### Requirement
Return the lines below in which the string "Mesa" occurs.

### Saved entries
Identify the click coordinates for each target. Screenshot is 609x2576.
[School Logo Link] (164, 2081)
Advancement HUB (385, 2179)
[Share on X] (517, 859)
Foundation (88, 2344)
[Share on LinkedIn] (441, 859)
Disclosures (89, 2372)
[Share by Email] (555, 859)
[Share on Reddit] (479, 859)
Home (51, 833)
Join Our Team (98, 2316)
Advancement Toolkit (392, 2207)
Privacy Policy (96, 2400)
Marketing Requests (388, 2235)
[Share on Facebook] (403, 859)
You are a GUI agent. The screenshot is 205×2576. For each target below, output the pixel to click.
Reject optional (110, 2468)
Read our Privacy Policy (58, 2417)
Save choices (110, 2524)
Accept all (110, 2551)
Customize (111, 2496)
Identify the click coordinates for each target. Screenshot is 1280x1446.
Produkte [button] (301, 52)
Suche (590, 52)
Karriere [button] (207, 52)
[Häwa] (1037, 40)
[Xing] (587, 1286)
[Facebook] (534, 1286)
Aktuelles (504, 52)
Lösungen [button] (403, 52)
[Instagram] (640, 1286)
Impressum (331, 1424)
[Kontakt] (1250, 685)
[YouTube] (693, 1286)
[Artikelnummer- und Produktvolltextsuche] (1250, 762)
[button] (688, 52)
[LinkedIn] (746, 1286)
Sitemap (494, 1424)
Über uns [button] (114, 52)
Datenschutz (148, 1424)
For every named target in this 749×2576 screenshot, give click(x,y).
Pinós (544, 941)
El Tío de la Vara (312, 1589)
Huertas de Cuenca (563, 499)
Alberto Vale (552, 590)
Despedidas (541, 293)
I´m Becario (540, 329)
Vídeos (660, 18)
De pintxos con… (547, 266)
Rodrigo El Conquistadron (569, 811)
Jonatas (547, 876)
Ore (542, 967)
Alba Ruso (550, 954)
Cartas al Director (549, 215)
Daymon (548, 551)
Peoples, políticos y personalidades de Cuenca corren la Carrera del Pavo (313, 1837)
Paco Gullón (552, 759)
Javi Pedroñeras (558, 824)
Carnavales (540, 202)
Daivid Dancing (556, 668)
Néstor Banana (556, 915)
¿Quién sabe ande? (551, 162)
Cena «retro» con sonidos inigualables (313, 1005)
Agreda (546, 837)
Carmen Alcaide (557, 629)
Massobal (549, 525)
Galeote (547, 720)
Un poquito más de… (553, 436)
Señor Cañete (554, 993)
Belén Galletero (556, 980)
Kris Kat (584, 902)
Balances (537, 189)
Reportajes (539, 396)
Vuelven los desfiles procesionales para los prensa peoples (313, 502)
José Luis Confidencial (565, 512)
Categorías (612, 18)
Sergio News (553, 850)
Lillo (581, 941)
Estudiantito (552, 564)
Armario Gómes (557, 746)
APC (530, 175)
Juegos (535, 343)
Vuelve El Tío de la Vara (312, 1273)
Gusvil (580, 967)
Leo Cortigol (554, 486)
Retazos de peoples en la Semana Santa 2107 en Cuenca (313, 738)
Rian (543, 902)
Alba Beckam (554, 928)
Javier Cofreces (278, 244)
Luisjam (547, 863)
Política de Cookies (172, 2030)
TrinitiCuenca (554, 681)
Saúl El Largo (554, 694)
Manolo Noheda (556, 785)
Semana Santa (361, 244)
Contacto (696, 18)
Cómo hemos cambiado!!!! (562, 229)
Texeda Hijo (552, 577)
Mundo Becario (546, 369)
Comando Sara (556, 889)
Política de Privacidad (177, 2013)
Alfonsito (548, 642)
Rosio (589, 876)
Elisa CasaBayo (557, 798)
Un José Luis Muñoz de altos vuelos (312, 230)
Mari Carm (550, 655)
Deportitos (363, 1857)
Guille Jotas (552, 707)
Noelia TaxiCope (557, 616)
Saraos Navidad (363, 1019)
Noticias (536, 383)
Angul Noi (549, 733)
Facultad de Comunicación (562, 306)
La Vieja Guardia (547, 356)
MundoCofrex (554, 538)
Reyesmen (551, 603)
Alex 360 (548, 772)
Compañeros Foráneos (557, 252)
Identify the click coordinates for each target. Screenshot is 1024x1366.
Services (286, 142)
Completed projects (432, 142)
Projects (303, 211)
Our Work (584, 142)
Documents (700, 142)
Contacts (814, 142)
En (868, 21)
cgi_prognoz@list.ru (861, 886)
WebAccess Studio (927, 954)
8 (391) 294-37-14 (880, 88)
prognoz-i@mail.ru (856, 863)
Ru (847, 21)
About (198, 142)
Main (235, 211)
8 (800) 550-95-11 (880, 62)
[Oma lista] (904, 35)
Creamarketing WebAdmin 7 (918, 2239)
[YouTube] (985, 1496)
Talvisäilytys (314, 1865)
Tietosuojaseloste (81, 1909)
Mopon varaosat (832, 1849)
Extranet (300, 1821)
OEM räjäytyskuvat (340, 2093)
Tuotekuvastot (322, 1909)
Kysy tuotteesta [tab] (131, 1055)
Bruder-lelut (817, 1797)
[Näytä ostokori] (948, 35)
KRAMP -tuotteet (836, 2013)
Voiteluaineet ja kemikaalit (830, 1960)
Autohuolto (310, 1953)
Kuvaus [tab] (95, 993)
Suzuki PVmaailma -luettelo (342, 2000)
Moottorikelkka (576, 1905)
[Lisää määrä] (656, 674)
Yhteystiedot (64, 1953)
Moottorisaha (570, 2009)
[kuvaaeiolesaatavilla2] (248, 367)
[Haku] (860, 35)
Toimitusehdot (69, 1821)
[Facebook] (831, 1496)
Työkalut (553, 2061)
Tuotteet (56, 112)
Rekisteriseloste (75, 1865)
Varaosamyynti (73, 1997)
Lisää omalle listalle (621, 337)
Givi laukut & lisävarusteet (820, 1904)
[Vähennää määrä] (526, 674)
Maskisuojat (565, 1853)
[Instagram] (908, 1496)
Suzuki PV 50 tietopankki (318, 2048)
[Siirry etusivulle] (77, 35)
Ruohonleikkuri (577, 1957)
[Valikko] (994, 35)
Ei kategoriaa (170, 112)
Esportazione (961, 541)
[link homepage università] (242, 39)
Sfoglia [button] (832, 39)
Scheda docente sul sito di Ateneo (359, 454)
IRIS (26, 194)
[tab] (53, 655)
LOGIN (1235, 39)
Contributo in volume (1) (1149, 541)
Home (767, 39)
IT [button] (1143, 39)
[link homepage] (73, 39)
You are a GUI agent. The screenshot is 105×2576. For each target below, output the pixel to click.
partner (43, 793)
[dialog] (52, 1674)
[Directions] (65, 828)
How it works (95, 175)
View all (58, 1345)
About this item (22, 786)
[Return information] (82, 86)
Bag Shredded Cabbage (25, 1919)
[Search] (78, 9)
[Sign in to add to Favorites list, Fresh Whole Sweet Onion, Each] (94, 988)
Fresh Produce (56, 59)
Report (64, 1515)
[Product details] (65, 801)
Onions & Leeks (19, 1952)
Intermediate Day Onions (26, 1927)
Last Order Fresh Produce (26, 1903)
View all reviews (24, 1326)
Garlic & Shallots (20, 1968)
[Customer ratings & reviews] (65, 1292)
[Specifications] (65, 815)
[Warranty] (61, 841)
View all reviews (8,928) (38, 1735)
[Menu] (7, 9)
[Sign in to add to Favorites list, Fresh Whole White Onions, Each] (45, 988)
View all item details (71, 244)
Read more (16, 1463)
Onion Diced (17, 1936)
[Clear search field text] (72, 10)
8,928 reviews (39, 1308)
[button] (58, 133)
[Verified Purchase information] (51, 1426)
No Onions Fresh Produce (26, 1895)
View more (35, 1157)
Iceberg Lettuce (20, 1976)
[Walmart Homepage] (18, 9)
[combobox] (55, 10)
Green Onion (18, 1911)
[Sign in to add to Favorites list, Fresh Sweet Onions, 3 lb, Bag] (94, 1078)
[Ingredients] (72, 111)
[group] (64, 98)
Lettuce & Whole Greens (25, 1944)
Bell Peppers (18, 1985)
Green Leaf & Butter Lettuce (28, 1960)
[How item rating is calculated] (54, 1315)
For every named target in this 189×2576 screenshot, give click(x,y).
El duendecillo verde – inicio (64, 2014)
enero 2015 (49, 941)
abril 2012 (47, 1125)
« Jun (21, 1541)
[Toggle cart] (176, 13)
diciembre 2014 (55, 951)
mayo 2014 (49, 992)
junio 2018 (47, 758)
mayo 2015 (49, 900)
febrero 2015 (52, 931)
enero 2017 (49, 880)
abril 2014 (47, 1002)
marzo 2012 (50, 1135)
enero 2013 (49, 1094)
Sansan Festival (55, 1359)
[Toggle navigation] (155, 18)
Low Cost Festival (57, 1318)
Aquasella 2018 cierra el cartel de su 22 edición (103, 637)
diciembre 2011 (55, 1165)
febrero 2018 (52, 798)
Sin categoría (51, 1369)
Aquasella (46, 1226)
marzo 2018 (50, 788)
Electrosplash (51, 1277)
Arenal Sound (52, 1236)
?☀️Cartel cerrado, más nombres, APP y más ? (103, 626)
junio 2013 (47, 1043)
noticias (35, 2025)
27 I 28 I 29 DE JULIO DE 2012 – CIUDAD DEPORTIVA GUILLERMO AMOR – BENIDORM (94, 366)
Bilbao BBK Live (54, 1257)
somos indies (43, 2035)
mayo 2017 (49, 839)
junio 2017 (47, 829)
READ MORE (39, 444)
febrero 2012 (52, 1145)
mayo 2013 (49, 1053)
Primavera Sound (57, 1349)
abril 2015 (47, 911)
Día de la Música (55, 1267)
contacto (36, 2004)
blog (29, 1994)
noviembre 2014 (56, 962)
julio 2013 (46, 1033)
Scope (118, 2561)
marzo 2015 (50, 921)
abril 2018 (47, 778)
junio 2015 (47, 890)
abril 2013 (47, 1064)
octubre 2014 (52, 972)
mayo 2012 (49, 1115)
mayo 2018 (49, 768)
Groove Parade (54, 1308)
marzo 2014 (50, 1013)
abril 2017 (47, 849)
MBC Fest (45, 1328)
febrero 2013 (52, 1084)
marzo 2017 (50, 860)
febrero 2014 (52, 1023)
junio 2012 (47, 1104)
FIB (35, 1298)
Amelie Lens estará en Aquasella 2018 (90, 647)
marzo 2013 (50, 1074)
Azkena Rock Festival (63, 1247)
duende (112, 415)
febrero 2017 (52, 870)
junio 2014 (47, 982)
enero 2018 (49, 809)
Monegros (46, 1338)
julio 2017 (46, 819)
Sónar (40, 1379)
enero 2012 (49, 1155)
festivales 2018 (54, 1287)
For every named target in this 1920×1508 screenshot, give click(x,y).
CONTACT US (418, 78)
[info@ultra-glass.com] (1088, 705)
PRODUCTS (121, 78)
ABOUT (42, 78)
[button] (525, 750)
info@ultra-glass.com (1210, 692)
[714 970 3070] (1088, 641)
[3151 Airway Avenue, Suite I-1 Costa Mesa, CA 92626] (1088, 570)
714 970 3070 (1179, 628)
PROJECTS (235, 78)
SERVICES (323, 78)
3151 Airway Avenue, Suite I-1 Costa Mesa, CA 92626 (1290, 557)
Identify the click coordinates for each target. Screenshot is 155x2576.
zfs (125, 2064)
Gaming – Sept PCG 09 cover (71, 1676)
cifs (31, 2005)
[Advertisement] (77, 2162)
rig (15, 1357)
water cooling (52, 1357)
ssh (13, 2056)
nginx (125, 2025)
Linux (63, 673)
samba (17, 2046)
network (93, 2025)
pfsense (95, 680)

### Response to the exercise
[3151 Airway Avenue, Suite I-1 Costa Mesa, CA 92626] (1088, 570)
3151 Airway Avenue, Suite I-1 Costa Mesa, CA 92626 (1290, 557)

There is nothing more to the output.